I’ve seen countless articles explaining how the end of Microsoft’s support of Windows XP will make companies non-compliant with numerous regulations and laws, especially HIPAA and various regulations in financial industries.
Apparently, not everyone got the memo that technology alone never makes an organization compliant or non-compliant. Compliance standards almost never state what software or computer hardware is required. Upgrading to a new version of Windows may make the boss feel compliant, but technology alone is never the full problem or solution.
Of course, technology used as the basis for any system needs to meet minimum levels of security capabilities. An operating system that will not be updated as new threats develop is certainly a cause for deep concern. At the same time, running the latest greatest computer software, if not set up and maintained correctly, still won’t provide proper security. More importantly, such software will not solve a problem created when organizations ignore process and procedural issues.

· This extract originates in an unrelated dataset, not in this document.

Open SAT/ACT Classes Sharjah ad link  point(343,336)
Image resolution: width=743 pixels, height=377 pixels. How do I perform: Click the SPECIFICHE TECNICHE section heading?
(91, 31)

The end of support for Windows XP did not suddenly make XP unsecure. Windows XP has simply reached the point where it is more difficult to keep it secure in a world of ever changing threats. And Microsoft simply made a business decision to no longer work to address future threats in an old program.

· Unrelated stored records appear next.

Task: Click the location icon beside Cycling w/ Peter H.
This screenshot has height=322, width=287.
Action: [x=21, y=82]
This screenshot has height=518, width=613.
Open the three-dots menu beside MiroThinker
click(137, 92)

There are even instances where Windows XP will remain an acceptable solution in compliant and secure systems. Although increasingly rare, stand-alone computers and isolated networks likely won’t have compliance issues by continuing to run XP, provided processes and procedures are compliant.
The end of XP support does mean that the cost of using XP to remain compliant and secure increased immediately. Other technical and procedural efforts will be required to offset what is expected to be an ever-increasing risk. As a result, it is easier to claim XP is no longer secure and compliant and should be replaced than it is to deal with all the extra effort (and confusing explanations) of the alternatives.
Now for the gift of XP
In 1998, my company worked with a client to replace an ancient customer software program that no longer even met the department’s business needs. The budget for this replacement project was rejected by the large organization’s capital budget committee as too expensive. The business need of the software was apparently not a major factor in the decision.
In 1999, the client modified the budget proposal with only one minor change: The new software would also resolve the Y2K problems present in the old software. This time the project was instantly approved by the budget committee.
Y2K was the key to solving a much bigger business issue for my client. The new software enabled the organization to move ahead in their market, improve their efficiency, better utilize staff, and more easily quote and bill work. The project has paid for itself, but it needed Y2K to get past the short-sighted bean counters.
Flash forward to 2014 and I see a similar situation. Clients with scores of slow, outdated computers have been rushing to not only replace XP, but to replace the computers running XP. The business need for upgrading these computers has been visible for some time, in some cases, years.
Like Y2K, the end of Windows XP support will prove to be a huge benefit for businesses that are finally moved to replace outdated computers. The new computers from these projects will work faster, be easier to maintain, be easier to secure, and provide a bottom-line benefit.
As much as management, including technical management, like to complain about the headaches of problems like Y2K and XP support, without these problems many organizations would fail to properly reinvest in the necessary infrastructure required for compliance, security, and even business success.